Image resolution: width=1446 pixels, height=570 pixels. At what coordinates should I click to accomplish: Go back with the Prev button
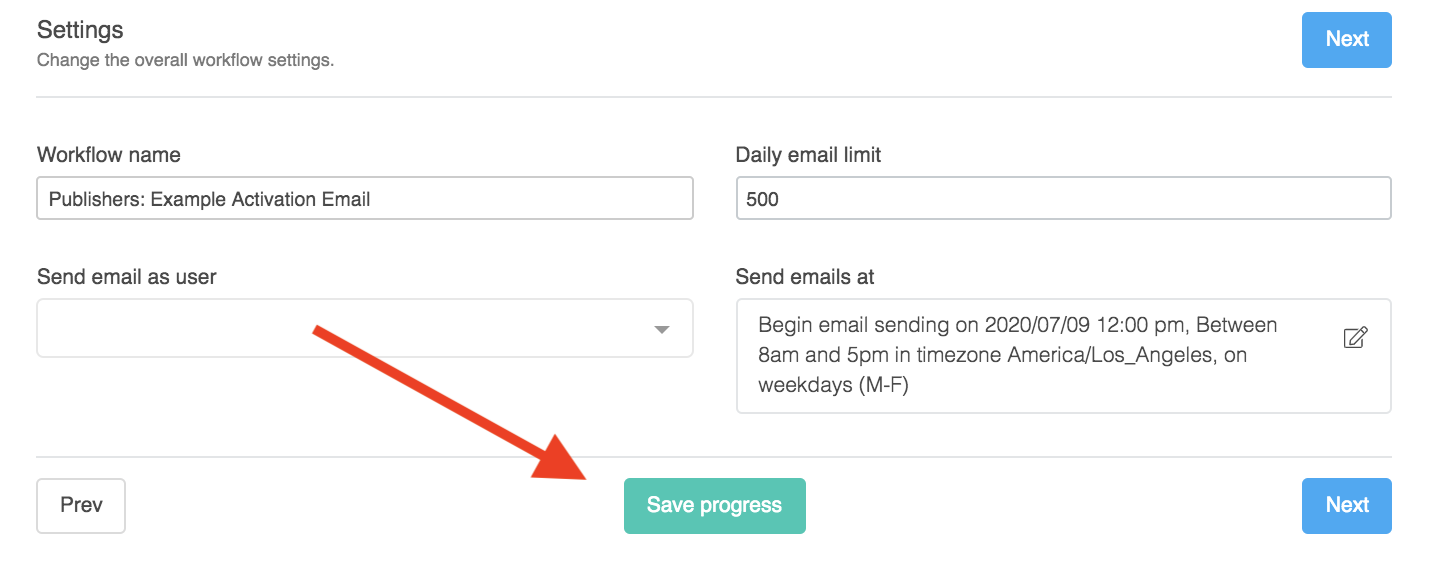point(81,505)
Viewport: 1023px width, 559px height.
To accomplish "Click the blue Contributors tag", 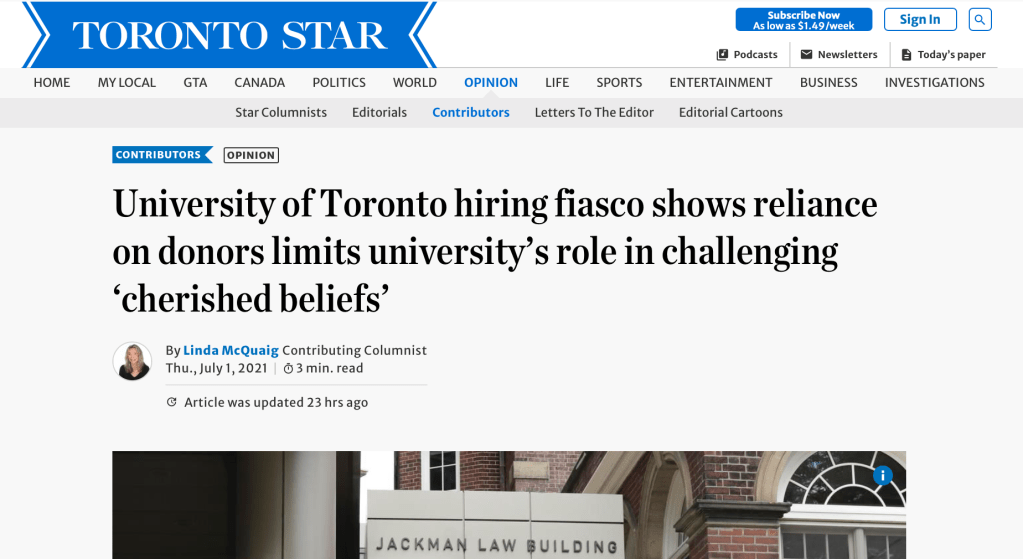I will pos(161,155).
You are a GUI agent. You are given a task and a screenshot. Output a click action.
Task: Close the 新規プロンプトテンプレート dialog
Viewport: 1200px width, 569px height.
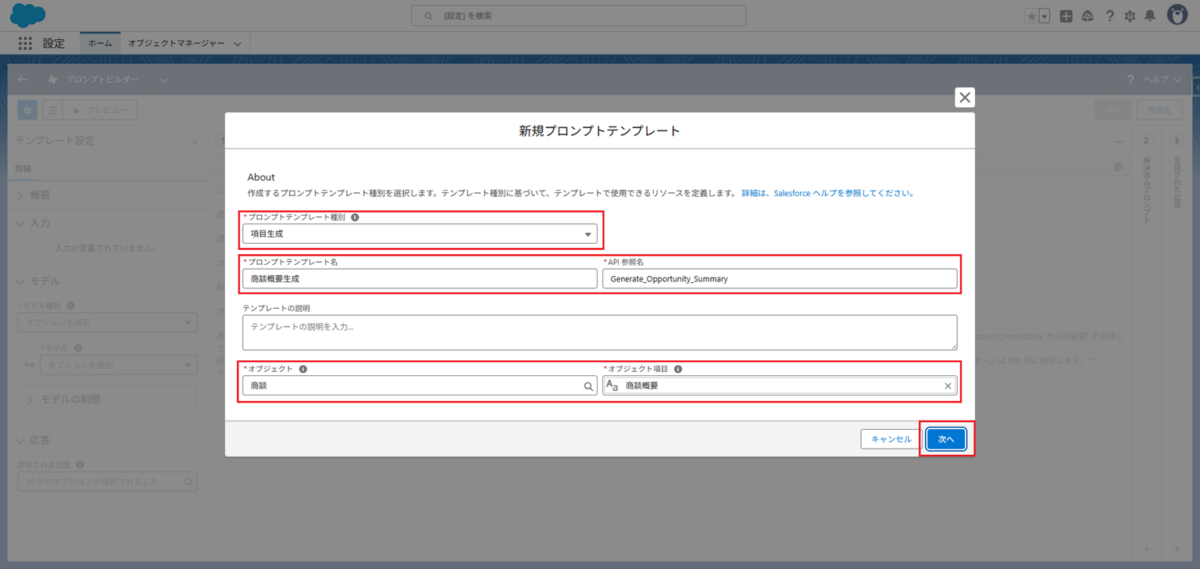pyautogui.click(x=964, y=97)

Work item:
After locating the line with "You are a GUI" in the listing above, transcribe it and every line after it to the last, exactly, with no pictures.

Answer space:
You are a GUI agent. You are given a task and a screenshot. Output a click action.
Task: Close the 新規プロンプトテンプレート dialog
Viewport: 1200px width, 569px height.
pyautogui.click(x=964, y=97)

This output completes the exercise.